At least 26 members of the U.S. House of Representatives want travel
bans and visa restrictions on citizens of Guinea, Liberia and Sierra
Leone, the impoverished West African nations hardest hit since the
worst Ebola outbreak on record.
The calls came a day after the death in Texas of the first person to
be diagnosed with Ebola in the United States and after the United
States and Britain announced they will start screening many airline
passengers arriving from affected countries for fever and other
Ebola symptoms.
Fears of having to clean up vomit and feces in airplane bathrooms
from infected travelers with insufficient protection prompted about
200 airline cabin cleaners to walk off the job for a day in New
York.
"The nation is frightened, and people are frightened of this
disease," U.S. cabinet secretary for health, Sylvia Burwell said at
a press conference. "They’re frightened because it has a very high
mortality rate. They’re frightened because they need to learn (and)
understand what the facts are about that disease.”
The Ebola virus causes hemorrhagic fever and is spread through
direct contact with body fluids from an infected person, who would
suffer severe bouts of vomiting and diarrhea. About half of people
infected have died in the current outbreak, although up to 90
percent of patients have died in previous outbreaks.

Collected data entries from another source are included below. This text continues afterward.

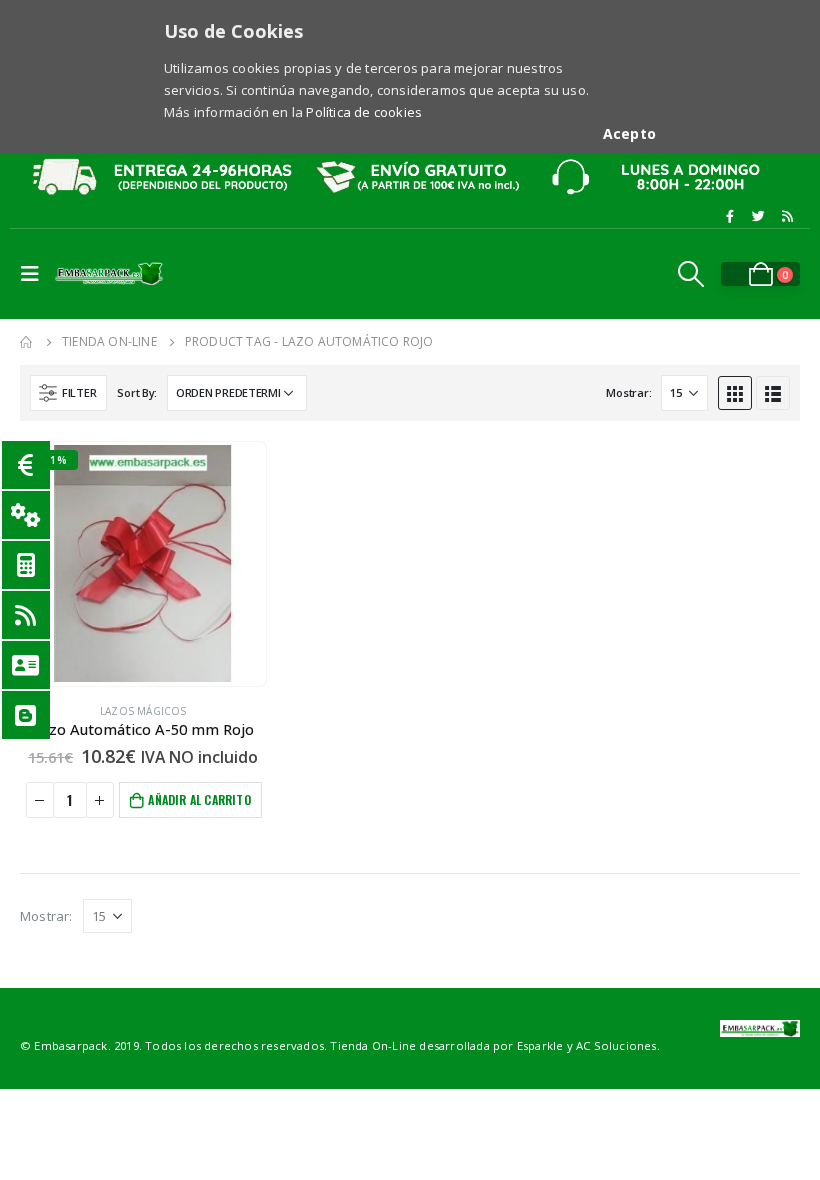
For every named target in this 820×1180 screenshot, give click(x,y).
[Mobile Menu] (35, 274)
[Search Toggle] (691, 274)
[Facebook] (730, 216)
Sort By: (137, 392)
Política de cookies (364, 112)
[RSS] (787, 216)
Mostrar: (628, 392)
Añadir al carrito (199, 799)
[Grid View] (735, 393)
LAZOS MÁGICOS (143, 711)
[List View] (773, 393)
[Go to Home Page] (27, 342)
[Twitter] (759, 216)
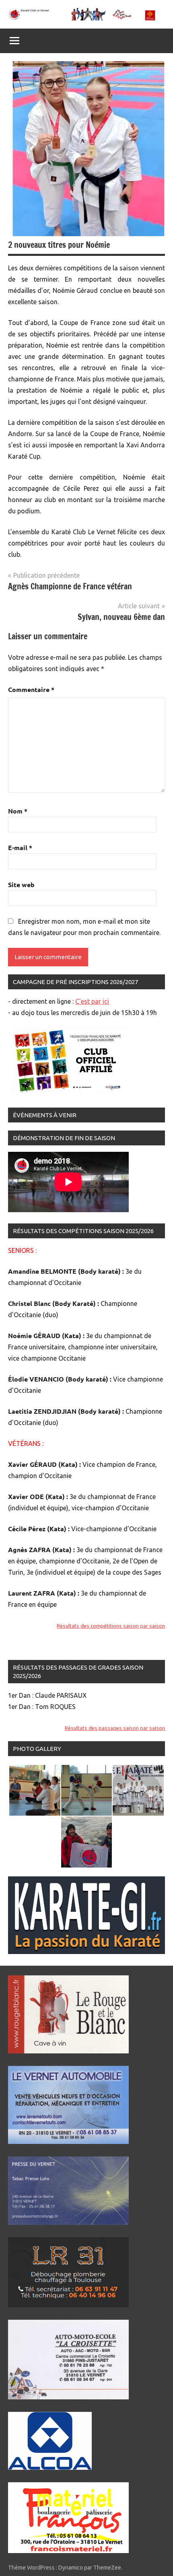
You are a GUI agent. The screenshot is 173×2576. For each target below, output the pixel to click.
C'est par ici (92, 1001)
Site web (21, 884)
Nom (17, 811)
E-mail (20, 847)
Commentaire (31, 689)
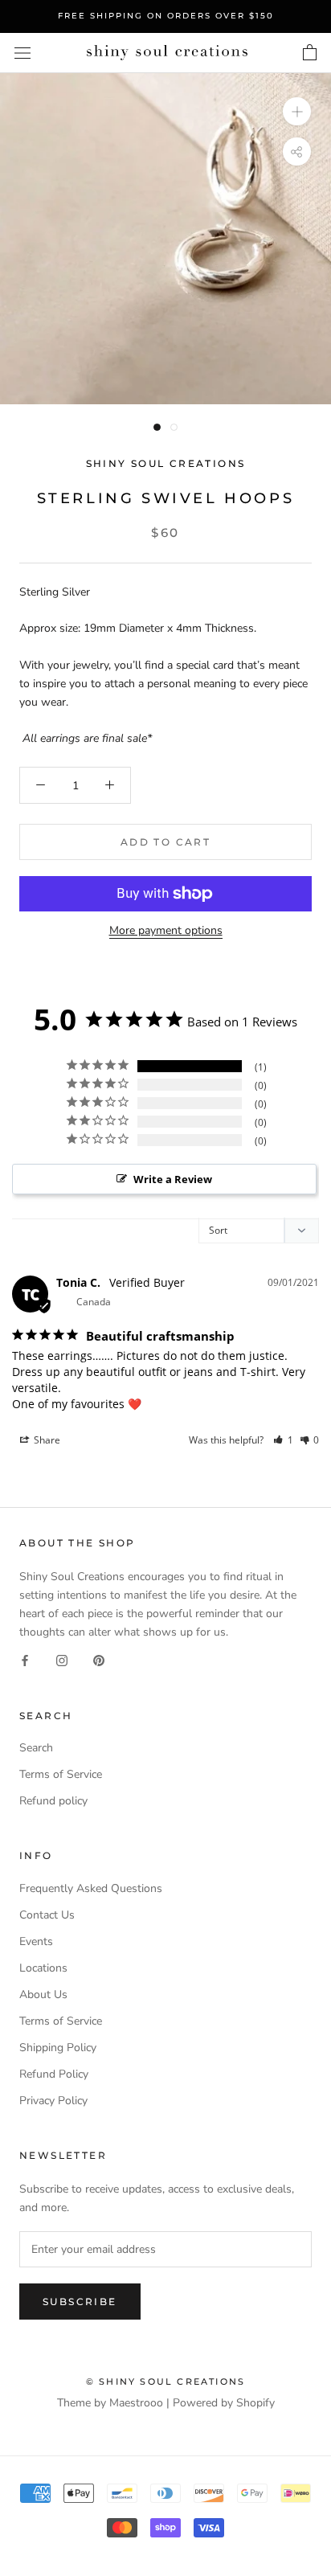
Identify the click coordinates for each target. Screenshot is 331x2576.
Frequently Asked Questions (90, 1888)
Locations (43, 1968)
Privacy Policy (53, 2100)
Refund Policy (53, 2074)
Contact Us (47, 1915)
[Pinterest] (98, 1659)
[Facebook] (25, 1659)
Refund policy (53, 1800)
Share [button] (45, 1440)
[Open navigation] (22, 53)
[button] (283, 1440)
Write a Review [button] (172, 1179)
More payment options (166, 930)
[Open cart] (310, 53)
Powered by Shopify (224, 2402)
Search (36, 1747)
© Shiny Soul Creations (165, 2381)
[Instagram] (61, 1659)
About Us (43, 1994)
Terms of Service (60, 1774)
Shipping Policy (57, 2047)
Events (36, 1941)
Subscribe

Spain's government rejected criticism that its methods of dealing
with Ebola were not working and blamed the infection of a Spanish
nurse on human error.
Teresa Romero, 44, is the first person to have contracted Ebola
outside of Africa after becoming infected by one of two Spanish
priests repatriated from Africa with the disease. Romero had told
another doctor at the hospital that she had touched her face with
her protective gloves.
Macedonia officials are taking strict precautions after a British
man died within hours of being admitted to hospital in the capital
Skopje on Thursday.
Authorities sealed off a hotel where he had been staying, isolating
a second Briton and hotel staff. The man had been suffering from
fever, vomiting and internal bleeding, but it is not yet known
whether he had Ebola and it was unclear whether he had traveled to
West Africa.
A hospital in the Czech capital Prague is testing a 56-year-old man
with symptoms of the disease who had recently traveled to Liberia, a
spokesman said.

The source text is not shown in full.